Escribía al amparo del café del Sanborns de División del Norte. Mientras afilábamos de palabras la realidad, de vez en vez, Gabriel Cruz o yo, robábamos los cubiertos de aquella cafetería. Compadre, exclamaba Cruz, nos van a pescar. Pero yo quería esos cubiertos, tan bien hechos, tan limpios en toda su potestad burguesa. Gabriel terminaba introduciéndolos en su mochila de cuero para sacarme una sonrisa. Meses después, se incluyó Isolda Dosamantes, que hoy enseña en una universidad de Beijing.
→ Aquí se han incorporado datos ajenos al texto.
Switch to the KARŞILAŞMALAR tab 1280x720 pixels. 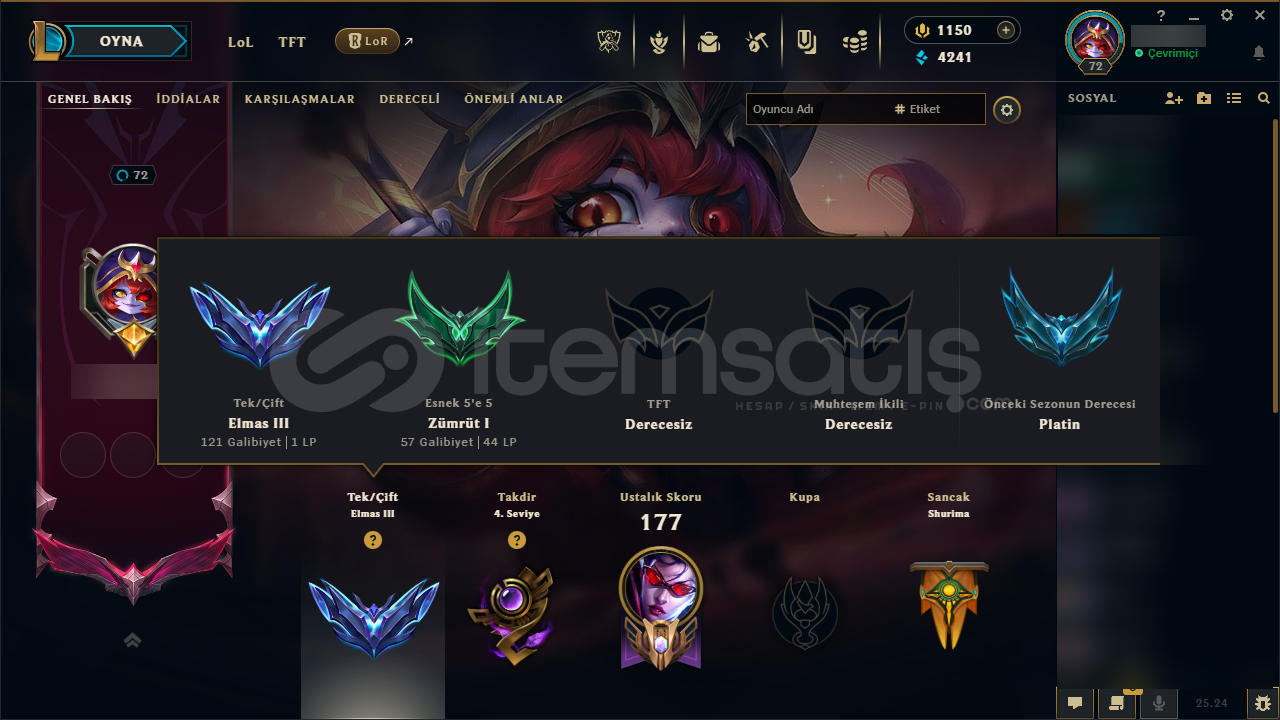(300, 99)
Un día nuestra amiga Dosamantes llegó en un Tsuru del Gobierno del Estado de Tlaxcala con un colchón y un escritorio. Del colchón nada supe cuando huí a Monterrey. El escritorio aún resiente el ritmo del teclado cuando esto escribo. Es pequeño y ha soportado mi ingratitud con mi amiga tlaxcalteca.
Después volví a mi predilección por los diarios de contabilidad, en los que muy de vez en cuando, afilo impresiones.